Ask HN: As a CTO for a seed company how much am I worth?
I've been working with a business partner on an app. I've decided to come on as CTO, and we're now hashing out how much equity / salary I should get. Here's the facts:
- The CEO has been working on it this entire past year. He's been iterating over his idea and had a prototype developed.
- I've been taking $1500/week to freelance for him for the past 3 months under the assumption that I will join on eventually. I'm worth $4000-$5000/week from a freelancing standpoint but took the less pay because I believed in the idea
- At my previous startup I was paid 175k + 5% equity. I'm very high in demand.
- I'm developing an iPhone app and until I get a developer that means I will be doing the backend and Frontend programming (both of which I'm skilled and experienced in)
- The CEO plans on giving himself 55%. His father who has paid for the freelancers that he's hired over the past year will get 20%.
- We live and work in NYC
- We have a great working relationship. We work in the same office and get along great and are always hashing out ideas.
He's offered me 8% / 125k. I told him I don't feel like a cofounder at that amount and asked if 15% / 100k was feasible and he didn't think so. We talked for length about it and I feel like I'm worth a lot more than he's selling me on.
Is it fair that he get so much more equity and am I being unreasonable in expecting more?
17 comments
[ 2.5 ms ] story [ 42.1 ms ] thread- unequal equity split
- business plan was decided before you joined
You would be an employee and not a cofounder.
But it isn't 15%. If it's a typical 4 year vesting, it's only 3.75% per year. So you're giving up $75k salary for 3.75% equity in the company. That implies a current valuation of $75k/0.0375 = $2M.
But you are a minority shareholder. You could do a great job, deliver a great MVP, and then be fired after 11 months with nothing (if it's a typical 1 year cliff). The founder could give a sweetheart deal to friend investors, diluting your equity. Your shares are common, not the preferred an investor would get.

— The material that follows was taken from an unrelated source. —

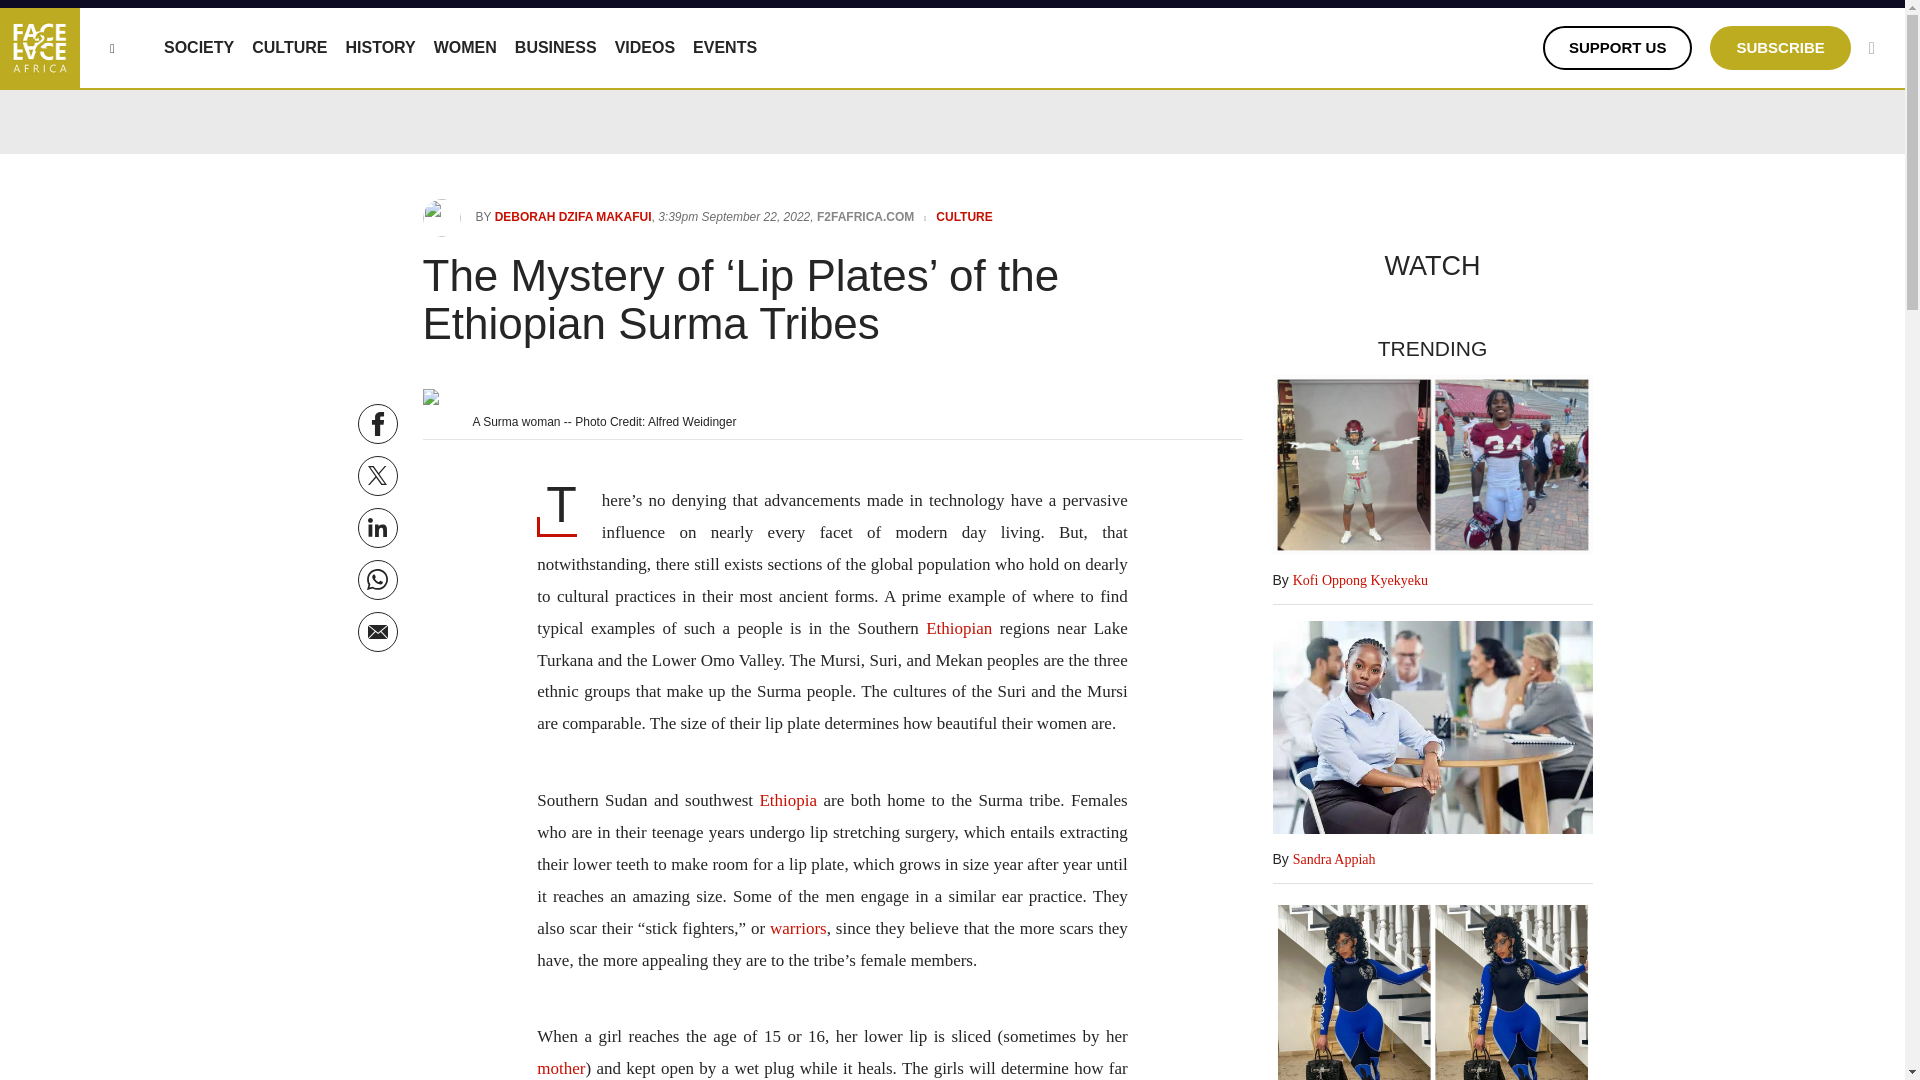  What do you see at coordinates (644, 47) in the screenshot?
I see `VIDEOS` at bounding box center [644, 47].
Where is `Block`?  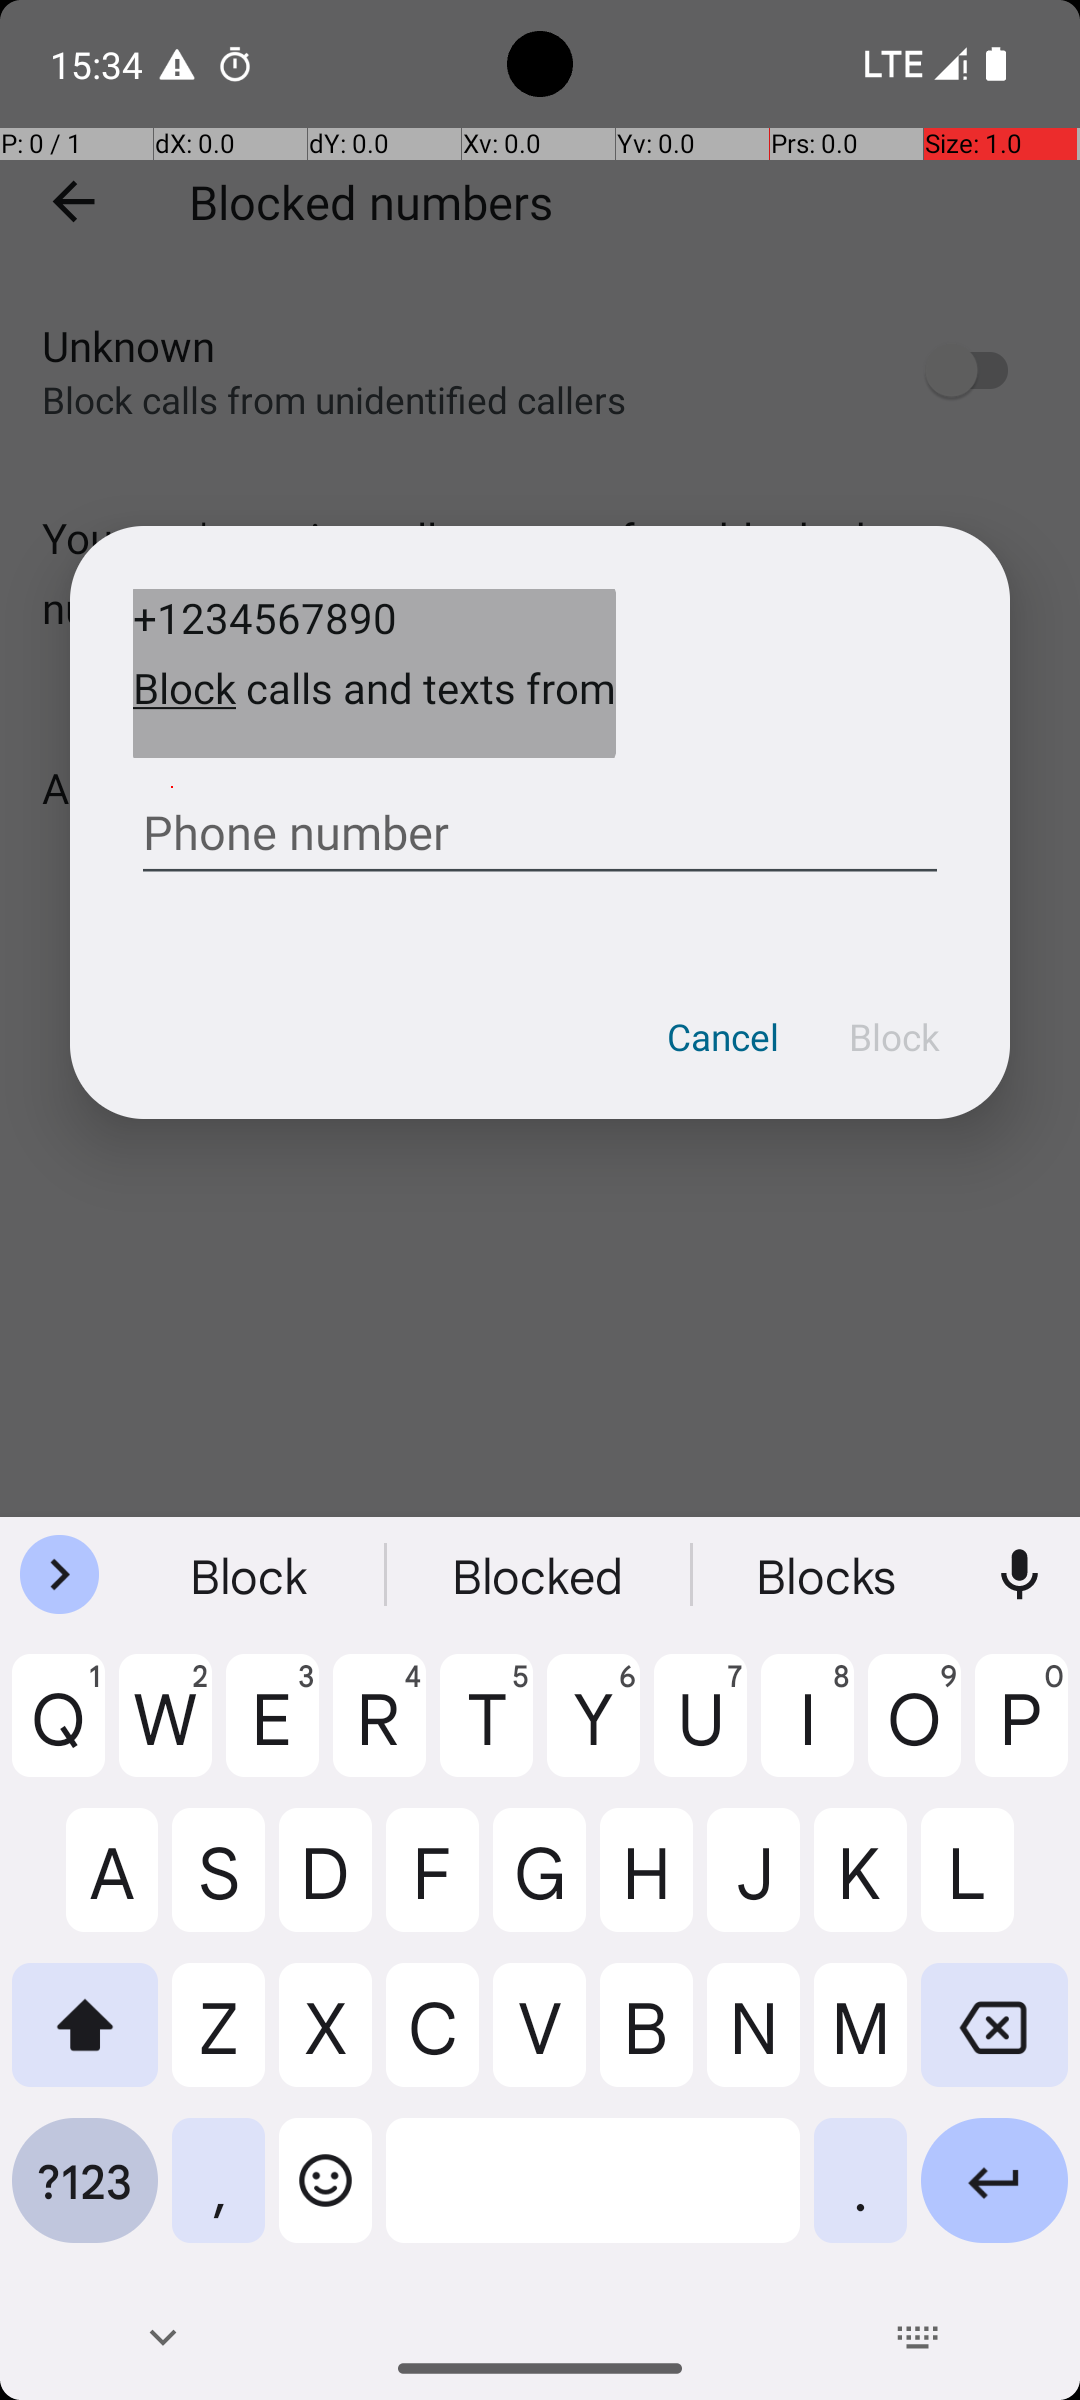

So the CURRENT VALUATION of the company needs to be a lot more than $2M, for this to be a sensible risk for you to take.
There are two disasters that can happen to you. The startup could fail and your equity is worth nothing. The startup could be a smash hit success, and you get cheated due to your status as minority shareholder.
So you'd be better off keeping the job that pays $75k more CASH, and investing the difference.
I doubt his idea is that super-brilliant. The fact that he went this far without a technical co-founder shows that he doesn't really value that aspect of the business. You'd be better off saving/investing the extra $75k salary, and then self-angel-investing in your own startup later, where you could be a TRUE co-founder.
Also, as the above people said, a co-founder does not normally draw a salary at the beginning. They are expected to work for equity only, which seems like an idiot move for someone who could get $100k+ CASH as an employee. To give up that much salary, you'd need to be getting half of the equity or even be a controlling shareholder.
So, keep the job that pays $175k, save up the difference, and invest in your own startup someday where you could be a TRUE co-founder.
If your focus is JUST (and only) the tech its not a founder position - its senior executive. Founders are expected to do much more for the company than a senior executive. Founders help in crafting the overall strategy and are expected to do whatever is required by the company (over and above your primary responsibility, which is in tech in your case).
The risk is mostly defined by how stable the company is - is it funded already? how many employees did the company have at the time of joining? what kind of traction has already been gained over the past year? how uncertain is the future of the company in terms of its direction? The length of existence of the company is not much of a factor if there hasn't been any traction in that time period.
In the end it all boils down to what you and the CEO count as fair. A starting point would be to look at the equity portion in the startup school video here - http://startupclass.samaltman.com/courses/lec18/
Hope it helps in some small way.
It's just the two of us. Thanks so much for the link. It really does point me in the right direction.
If the CEO is suggesting vesting for this equity position ask for highly accelerated vesting schedule
Negotiate for protection against dilution if additional rounds of investment are needed. In the end, 8% undiluted might be better than 15% post dilution.
Another strategy that occurred to me is to take the CEO's offer and discipline yourself to take the $25K difference in cash and invest it in small cap stocks. Obviously it won't actually be $25K after taxes but you get the idea. This strategy enables you to diversify your risks. Of course if this start-up is the big hit you are hoping for the return from small cap stocks will pale in comparison to the returns from start-up equity.
Finally, you could ask for something in the middle - how about 10% / 115K
If it is more about the respect and co-founder status than the money itself ... ask yourself what other things communicate co-founder to you?
EDIT to add: Your framing and many of the other answers are mostly in terms of you and what you're "worth". I think you really have to reframe this in terms of what you are worth to the "company" aka the founder.